─── Input records ───

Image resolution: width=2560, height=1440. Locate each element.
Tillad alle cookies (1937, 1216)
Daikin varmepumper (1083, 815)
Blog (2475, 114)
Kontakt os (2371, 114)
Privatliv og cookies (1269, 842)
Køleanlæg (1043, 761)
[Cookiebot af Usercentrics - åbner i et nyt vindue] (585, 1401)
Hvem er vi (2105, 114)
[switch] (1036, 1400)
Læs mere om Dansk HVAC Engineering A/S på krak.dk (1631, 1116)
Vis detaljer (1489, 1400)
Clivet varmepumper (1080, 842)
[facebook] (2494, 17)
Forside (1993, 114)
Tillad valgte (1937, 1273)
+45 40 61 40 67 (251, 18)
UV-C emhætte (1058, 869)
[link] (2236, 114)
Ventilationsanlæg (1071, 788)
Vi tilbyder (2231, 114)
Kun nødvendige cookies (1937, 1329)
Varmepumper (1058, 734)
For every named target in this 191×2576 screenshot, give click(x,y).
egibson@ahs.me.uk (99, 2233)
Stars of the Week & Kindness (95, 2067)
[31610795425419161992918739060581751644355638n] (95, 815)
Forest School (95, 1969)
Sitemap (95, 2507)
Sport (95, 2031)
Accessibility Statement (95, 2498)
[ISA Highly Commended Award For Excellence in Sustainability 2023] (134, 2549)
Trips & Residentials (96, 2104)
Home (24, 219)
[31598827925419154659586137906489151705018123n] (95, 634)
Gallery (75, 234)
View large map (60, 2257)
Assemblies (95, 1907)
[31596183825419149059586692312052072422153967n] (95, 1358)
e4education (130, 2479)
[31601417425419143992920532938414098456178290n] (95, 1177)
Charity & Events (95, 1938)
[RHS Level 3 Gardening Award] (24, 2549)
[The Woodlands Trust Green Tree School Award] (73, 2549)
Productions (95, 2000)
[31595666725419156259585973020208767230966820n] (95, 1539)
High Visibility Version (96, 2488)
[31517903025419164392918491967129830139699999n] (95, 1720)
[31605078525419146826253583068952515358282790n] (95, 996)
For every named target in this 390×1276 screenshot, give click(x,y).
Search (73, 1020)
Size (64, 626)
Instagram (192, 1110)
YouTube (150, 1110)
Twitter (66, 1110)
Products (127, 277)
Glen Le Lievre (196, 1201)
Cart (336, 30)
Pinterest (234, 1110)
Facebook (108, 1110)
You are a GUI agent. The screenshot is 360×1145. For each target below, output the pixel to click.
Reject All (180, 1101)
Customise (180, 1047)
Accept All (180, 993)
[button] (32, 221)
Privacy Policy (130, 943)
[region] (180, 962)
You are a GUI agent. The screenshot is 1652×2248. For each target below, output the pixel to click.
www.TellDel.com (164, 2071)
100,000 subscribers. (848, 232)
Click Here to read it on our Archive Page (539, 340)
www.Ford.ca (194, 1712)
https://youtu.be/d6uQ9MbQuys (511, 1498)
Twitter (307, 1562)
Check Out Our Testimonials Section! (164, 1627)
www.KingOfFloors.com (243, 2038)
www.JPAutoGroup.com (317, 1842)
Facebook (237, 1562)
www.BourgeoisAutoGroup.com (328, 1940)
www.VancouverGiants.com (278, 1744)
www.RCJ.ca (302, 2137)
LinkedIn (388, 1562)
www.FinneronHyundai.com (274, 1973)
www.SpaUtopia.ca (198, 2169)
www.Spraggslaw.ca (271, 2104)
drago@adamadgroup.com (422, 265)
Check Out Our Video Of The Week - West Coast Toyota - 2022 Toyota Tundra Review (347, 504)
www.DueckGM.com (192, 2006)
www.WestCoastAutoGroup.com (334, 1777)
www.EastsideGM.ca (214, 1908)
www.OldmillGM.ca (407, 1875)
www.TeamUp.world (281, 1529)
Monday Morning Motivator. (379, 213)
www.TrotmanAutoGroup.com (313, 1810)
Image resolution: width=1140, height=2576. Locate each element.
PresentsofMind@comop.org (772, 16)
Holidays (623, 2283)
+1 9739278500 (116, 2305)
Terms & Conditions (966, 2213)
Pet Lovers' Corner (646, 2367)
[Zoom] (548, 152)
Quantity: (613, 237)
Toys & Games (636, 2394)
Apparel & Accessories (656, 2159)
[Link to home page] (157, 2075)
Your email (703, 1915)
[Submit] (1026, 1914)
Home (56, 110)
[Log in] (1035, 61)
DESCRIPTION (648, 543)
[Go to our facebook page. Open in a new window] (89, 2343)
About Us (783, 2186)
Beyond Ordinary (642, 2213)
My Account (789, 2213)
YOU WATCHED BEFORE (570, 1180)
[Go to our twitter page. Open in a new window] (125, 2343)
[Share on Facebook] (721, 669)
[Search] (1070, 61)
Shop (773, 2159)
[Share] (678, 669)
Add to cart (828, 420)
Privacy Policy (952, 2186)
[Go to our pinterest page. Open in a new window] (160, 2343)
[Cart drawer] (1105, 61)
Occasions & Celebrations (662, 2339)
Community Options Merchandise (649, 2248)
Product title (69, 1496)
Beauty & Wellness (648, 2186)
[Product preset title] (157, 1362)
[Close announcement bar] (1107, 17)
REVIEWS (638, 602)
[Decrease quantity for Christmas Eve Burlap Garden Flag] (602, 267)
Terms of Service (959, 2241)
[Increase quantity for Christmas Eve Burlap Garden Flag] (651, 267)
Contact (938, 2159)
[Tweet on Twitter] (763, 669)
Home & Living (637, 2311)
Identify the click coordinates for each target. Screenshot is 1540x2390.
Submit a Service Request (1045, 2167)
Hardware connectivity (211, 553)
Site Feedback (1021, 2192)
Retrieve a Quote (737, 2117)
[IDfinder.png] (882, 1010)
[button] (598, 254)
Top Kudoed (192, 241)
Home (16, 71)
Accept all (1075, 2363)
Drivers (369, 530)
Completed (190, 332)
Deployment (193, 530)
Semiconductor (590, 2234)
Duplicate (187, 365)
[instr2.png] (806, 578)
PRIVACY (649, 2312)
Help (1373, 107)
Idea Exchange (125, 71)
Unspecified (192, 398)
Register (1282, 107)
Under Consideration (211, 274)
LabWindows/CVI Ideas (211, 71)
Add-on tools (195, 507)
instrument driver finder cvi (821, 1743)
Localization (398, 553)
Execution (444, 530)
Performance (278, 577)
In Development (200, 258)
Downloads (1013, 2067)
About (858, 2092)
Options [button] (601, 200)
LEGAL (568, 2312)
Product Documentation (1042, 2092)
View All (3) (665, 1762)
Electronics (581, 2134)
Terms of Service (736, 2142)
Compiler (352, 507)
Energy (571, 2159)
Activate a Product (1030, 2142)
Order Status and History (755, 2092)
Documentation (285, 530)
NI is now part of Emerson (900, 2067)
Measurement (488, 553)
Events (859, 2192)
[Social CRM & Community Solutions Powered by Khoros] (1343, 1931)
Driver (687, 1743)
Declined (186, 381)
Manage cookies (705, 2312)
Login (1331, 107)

───

→ What this task involves
Take the entries above and copy them out exactly.

→ Response
Image resolution: width=2560, height=1440. Locate each element.
Tillad alle cookies (1937, 1216)
Daikin varmepumper (1083, 815)
Blog (2475, 114)
Kontakt os (2371, 114)
Privatliv og cookies (1269, 842)
Køleanlæg (1043, 761)
[Cookiebot af Usercentrics - åbner i et nyt vindue] (585, 1401)
Hvem er vi (2105, 114)
[switch] (1036, 1400)
Læs mere om Dansk HVAC Engineering A/S på krak.dk (1631, 1116)
Vis detaljer (1489, 1400)
Clivet varmepumper (1080, 842)
[facebook] (2494, 17)
Forside (1993, 114)
Tillad valgte (1937, 1273)
+45 40 61 40 67 (251, 18)
UV-C emhætte (1058, 869)
[link] (2236, 114)
Ventilationsanlæg (1071, 788)
Vi tilbyder (2231, 114)
Kun nødvendige cookies (1937, 1329)
Varmepumper (1058, 734)
For every named target in this 191×2576 screenshot, give click(x,y).
egibson@ahs.me.uk (99, 2233)
Stars of the Week & Kindness (95, 2067)
[31610795425419161992918739060581751644355638n] (95, 815)
Forest School (95, 1969)
Sitemap (95, 2507)
Sport (95, 2031)
Accessibility Statement (95, 2498)
[ISA Highly Commended Award For Excellence in Sustainability 2023] (134, 2549)
Trips & Residentials (96, 2104)
Home (24, 219)
[31598827925419154659586137906489151705018123n] (95, 634)
Gallery (75, 234)
View large map (60, 2257)
Assemblies (95, 1907)
[31596183825419149059586692312052072422153967n] (95, 1358)
e4education (130, 2479)
[31601417425419143992920532938414098456178290n] (95, 1177)
Charity & Events (95, 1938)
[RHS Level 3 Gardening Award] (24, 2549)
[The Woodlands Trust Green Tree School Award] (73, 2549)
Productions (95, 2000)
[31595666725419156259585973020208767230966820n] (95, 1539)
High Visibility Version (96, 2488)
[31517903025419164392918491967129830139699999n] (95, 1720)
[31605078525419146826253583068952515358282790n] (95, 996)
For every named target in this 390×1276 screenshot, give click(x,y).
Search (73, 1020)
Size (64, 626)
Instagram (192, 1110)
YouTube (150, 1110)
Twitter (66, 1110)
Products (127, 277)
Glen Le Lievre (196, 1201)
Cart (336, 30)
Pinterest (234, 1110)
Facebook (108, 1110)
You are a GUI agent. The screenshot is 360×1145. For each target below, output the pixel to click.
Reject All (180, 1101)
Customise (180, 1047)
Accept All (180, 993)
[button] (32, 221)
Privacy Policy (130, 943)
[region] (180, 962)
You are a GUI agent. The screenshot is 1652×2248. For each target below, output the pixel to click.
www.TellDel.com (164, 2071)
100,000 subscribers. (848, 232)
Click Here to read it on our Archive Page (539, 340)
www.Ford.ca (194, 1712)
https://youtu.be/d6uQ9MbQuys (511, 1498)
Twitter (307, 1562)
Check Out Our Testimonials Section! (164, 1627)
www.KingOfFloors.com (243, 2038)
www.JPAutoGroup.com (317, 1842)
Facebook (237, 1562)
www.BourgeoisAutoGroup.com (328, 1940)
www.VancouverGiants.com (278, 1744)
www.RCJ.ca (302, 2137)
LinkedIn (388, 1562)
www.FinneronHyundai.com (274, 1973)
www.SpaUtopia.ca (198, 2169)
www.Spraggslaw.ca (271, 2104)
drago@adamadgroup.com (422, 265)
Check Out Our Video Of The Week - West Coast Toyota - 2022 Toyota Tundra Review (347, 504)
www.DueckGM.com (192, 2006)
www.WestCoastAutoGroup.com (334, 1777)
www.EastsideGM.ca (214, 1908)
www.OldmillGM.ca (407, 1875)
www.TeamUp.world (281, 1529)
Monday Morning Motivator. (379, 213)
www.TrotmanAutoGroup.com (313, 1810)
Image resolution: width=1140, height=2576. Locate each element.
PresentsofMind@comop.org (772, 16)
Holidays (623, 2283)
+1 9739278500 (116, 2305)
Terms & Conditions (966, 2213)
Pet Lovers' Corner (646, 2367)
[Zoom] (548, 152)
Quantity: (613, 237)
Toys & Games (636, 2394)
Apparel & Accessories (656, 2159)
[Link to home page] (157, 2075)
Your email (703, 1915)
[Submit] (1026, 1914)
Home (56, 110)
[Log in] (1035, 61)
DESCRIPTION (648, 543)
[Go to our facebook page. Open in a new window] (89, 2343)
About Us (783, 2186)
Beyond Ordinary (642, 2213)
My Account (789, 2213)
YOU WATCHED BEFORE (570, 1180)
[Go to our twitter page. Open in a new window] (125, 2343)
[Share on Facebook] (721, 669)
[Search] (1070, 61)
Shop (773, 2159)
[Share] (678, 669)
Add to cart (828, 420)
Privacy Policy (952, 2186)
[Go to our pinterest page. Open in a new window] (160, 2343)
[Cart drawer] (1105, 61)
Occasions & Celebrations (662, 2339)
Community Options Merchandise (649, 2248)
Product title (69, 1496)
Beauty & Wellness (648, 2186)
[Product preset title] (157, 1362)
[Close announcement bar] (1107, 17)
REVIEWS (638, 602)
[Decrease quantity for Christmas Eve Burlap Garden Flag] (602, 267)
Terms of Service (959, 2241)
[Increase quantity for Christmas Eve Burlap Garden Flag] (651, 267)
Contact (938, 2159)
[Tweet on Twitter] (763, 669)
Home & Living (637, 2311)
Identify the click coordinates for each target. Screenshot is 1540x2390.
Submit a Service Request (1045, 2167)
Hardware connectivity (211, 553)
Site Feedback (1021, 2192)
Retrieve a Quote (737, 2117)
[IDfinder.png] (882, 1010)
[button] (598, 254)
Top Kudoed (192, 241)
Home (16, 71)
Accept all (1075, 2363)
Drivers (369, 530)
Completed (190, 332)
Deployment (193, 530)
Semiconductor (590, 2234)
Duplicate (187, 365)
[instr2.png] (806, 578)
PRIVACY (649, 2312)
Help (1373, 107)
Idea Exchange (125, 71)
Unspecified (192, 398)
Register (1282, 107)
Under Consideration (211, 274)
LabWindows/CVI Ideas (211, 71)
Add-on tools (195, 507)
instrument driver finder cvi (821, 1743)
Localization (398, 553)
Execution (444, 530)
Performance (278, 577)
In Development (200, 258)
Downloads (1013, 2067)
About (858, 2092)
Options [button] (601, 200)
LEGAL (568, 2312)
Product Documentation (1042, 2092)
View All (3) (665, 1762)
Electronics (581, 2134)
Terms of Service (736, 2142)
Compiler (352, 507)
Energy (571, 2159)
Activate a Product (1030, 2142)
Order Status and History (755, 2092)
Documentation (285, 530)
NI is now part of Emerson (900, 2067)
Measurement (488, 553)
Events (859, 2192)
[Social CRM & Community Solutions Powered by Khoros] (1343, 1931)
Driver (687, 1743)
Declined (186, 381)
Manage cookies (705, 2312)
Login (1331, 107)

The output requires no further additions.